» **Description of the task**
In your answer, reproduce exactly the lines from the beginning of the listing below through the one containing "Stor som en kork (1195, 826)", and only those lines.

|---|

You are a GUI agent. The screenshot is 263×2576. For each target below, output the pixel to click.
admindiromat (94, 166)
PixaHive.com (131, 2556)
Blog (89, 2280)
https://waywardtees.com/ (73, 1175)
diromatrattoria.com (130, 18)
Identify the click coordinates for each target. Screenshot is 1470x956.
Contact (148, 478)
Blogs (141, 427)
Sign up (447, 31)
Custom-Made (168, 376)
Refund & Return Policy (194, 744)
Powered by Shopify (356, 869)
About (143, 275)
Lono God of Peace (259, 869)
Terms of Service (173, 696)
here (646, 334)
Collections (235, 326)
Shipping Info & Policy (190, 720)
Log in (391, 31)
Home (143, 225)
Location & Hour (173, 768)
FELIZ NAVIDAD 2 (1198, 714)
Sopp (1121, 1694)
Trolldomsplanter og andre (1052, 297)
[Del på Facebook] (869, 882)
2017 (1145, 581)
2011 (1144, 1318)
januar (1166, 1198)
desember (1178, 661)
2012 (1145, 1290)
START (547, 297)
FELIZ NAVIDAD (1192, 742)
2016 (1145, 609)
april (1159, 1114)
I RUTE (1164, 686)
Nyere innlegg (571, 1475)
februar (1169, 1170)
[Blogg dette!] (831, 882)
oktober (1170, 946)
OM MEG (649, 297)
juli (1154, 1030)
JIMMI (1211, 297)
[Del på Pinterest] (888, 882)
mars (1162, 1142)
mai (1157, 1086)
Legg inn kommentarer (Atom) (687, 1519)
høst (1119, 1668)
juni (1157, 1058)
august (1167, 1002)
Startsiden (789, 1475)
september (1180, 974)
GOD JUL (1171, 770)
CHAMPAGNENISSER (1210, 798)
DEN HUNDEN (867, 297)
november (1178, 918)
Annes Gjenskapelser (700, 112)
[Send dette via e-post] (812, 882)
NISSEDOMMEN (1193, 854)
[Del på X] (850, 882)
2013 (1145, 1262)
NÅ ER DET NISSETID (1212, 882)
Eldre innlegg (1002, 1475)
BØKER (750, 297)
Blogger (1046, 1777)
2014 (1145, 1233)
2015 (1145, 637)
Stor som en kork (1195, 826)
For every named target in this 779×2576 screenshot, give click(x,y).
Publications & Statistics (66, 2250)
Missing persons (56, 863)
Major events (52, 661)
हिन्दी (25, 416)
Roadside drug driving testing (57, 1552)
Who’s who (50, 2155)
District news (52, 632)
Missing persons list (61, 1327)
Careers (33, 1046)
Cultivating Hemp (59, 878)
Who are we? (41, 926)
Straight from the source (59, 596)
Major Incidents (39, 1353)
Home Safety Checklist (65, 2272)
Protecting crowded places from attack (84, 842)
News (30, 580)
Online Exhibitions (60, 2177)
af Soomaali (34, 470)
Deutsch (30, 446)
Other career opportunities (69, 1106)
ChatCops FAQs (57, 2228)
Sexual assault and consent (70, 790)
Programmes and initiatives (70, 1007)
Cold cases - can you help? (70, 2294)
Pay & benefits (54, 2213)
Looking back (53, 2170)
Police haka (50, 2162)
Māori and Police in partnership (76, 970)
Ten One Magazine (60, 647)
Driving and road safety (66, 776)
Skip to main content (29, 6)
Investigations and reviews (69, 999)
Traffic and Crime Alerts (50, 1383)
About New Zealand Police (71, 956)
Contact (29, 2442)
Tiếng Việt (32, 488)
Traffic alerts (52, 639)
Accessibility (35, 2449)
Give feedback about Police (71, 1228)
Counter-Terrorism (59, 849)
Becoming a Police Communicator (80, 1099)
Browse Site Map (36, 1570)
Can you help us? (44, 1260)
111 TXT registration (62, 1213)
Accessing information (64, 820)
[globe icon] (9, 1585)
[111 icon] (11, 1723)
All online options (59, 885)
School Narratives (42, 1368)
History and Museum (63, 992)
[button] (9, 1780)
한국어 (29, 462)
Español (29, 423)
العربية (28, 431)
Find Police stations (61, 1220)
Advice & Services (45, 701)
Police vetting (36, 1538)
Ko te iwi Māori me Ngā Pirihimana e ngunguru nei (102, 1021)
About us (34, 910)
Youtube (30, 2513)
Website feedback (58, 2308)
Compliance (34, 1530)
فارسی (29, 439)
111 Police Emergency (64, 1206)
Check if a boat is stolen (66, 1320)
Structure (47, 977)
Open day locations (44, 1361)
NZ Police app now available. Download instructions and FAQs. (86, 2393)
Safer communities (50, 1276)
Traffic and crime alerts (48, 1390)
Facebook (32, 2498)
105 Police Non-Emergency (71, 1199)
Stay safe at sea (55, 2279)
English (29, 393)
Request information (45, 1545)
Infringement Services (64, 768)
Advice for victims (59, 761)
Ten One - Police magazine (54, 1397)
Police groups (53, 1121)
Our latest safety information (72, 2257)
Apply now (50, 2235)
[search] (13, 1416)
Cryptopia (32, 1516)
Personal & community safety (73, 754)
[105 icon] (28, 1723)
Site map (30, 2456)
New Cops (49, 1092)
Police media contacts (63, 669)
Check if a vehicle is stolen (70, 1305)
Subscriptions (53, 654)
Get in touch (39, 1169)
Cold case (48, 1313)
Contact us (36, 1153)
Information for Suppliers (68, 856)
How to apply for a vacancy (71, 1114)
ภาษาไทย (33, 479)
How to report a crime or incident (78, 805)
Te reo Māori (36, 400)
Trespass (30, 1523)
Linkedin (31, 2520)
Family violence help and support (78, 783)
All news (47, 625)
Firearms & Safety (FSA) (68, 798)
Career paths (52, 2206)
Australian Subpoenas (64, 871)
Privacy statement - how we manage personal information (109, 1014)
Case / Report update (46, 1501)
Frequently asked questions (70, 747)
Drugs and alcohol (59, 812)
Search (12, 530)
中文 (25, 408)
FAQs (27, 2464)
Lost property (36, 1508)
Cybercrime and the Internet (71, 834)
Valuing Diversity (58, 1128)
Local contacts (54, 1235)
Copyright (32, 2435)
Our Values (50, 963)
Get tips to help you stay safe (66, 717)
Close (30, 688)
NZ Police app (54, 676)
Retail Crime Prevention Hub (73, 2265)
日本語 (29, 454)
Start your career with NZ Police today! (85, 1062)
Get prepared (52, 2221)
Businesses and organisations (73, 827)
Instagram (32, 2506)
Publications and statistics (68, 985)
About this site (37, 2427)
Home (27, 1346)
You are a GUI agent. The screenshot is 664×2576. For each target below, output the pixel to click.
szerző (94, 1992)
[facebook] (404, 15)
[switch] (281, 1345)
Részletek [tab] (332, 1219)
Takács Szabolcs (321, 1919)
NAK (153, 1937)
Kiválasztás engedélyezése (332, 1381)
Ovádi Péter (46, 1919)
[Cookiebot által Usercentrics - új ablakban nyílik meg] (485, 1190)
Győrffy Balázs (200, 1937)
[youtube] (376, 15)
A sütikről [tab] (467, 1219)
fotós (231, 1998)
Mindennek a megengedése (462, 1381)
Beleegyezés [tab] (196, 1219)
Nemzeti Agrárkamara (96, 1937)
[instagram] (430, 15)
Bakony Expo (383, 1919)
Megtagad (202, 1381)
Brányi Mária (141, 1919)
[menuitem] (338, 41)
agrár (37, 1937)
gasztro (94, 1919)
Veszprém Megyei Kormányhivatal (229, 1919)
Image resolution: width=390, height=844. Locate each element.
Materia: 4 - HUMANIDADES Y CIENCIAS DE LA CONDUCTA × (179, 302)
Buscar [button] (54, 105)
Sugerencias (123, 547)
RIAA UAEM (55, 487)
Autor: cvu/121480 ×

|---|

» **Answer for this exercise**
You are a GUI agent. The screenshot is 263×2576. For each target below, output the pixel to click.
admindiromat (94, 166)
PixaHive.com (131, 2556)
Blog (89, 2280)
https://waywardtees.com/ (73, 1175)
diromatrattoria.com (130, 18)
Identify the click coordinates for each target. Screenshot is 1470x956.
Contact (148, 478)
Blogs (141, 427)
Sign up (447, 31)
Custom-Made (168, 376)
Refund & Return Policy (194, 744)
Powered by Shopify (356, 869)
About (143, 275)
Lono God of Peace (259, 869)
Terms of Service (173, 696)
here (646, 334)
Collections (235, 326)
Shipping Info & Policy (190, 720)
Log in (391, 31)
Home (143, 225)
Location & Hour (173, 768)
FELIZ NAVIDAD 2 (1198, 714)
Sopp (1121, 1694)
Trolldomsplanter og andre (1052, 297)
[Del på Facebook] (869, 882)
2017 (1145, 581)
2011 (1144, 1318)
januar (1166, 1198)
desember (1178, 661)
2012 (1145, 1290)
START (547, 297)
FELIZ NAVIDAD (1192, 742)
2016 (1145, 609)
april (1159, 1114)
I RUTE (1164, 686)
Nyere innlegg (571, 1475)
februar (1169, 1170)
[Blogg dette!] (831, 882)
oktober (1170, 946)
OM MEG (649, 297)
juli (1154, 1030)
JIMMI (1211, 297)
[Del på Pinterest] (888, 882)
mars (1162, 1142)
mai (1157, 1086)
Legg inn kommentarer (Atom) (687, 1519)
høst (1119, 1668)
juni (1157, 1058)
august (1167, 1002)
Startsiden (789, 1475)
september (1180, 974)
GOD JUL (1171, 770)
CHAMPAGNENISSER (1210, 798)
DEN HUNDEN (867, 297)
november (1178, 918)
Annes Gjenskapelser (700, 112)
[Send dette via e-post] (812, 882)
NISSEDOMMEN (1193, 854)
[Del på X] (850, 882)
2013 (1145, 1262)
NÅ ER DET NISSETID (1212, 882)
Eldre innlegg (1002, 1475)
BØKER (750, 297)
Blogger (1046, 1777)
2014 (1145, 1233)
2015 (1145, 637)
Stor som en kork (1195, 826)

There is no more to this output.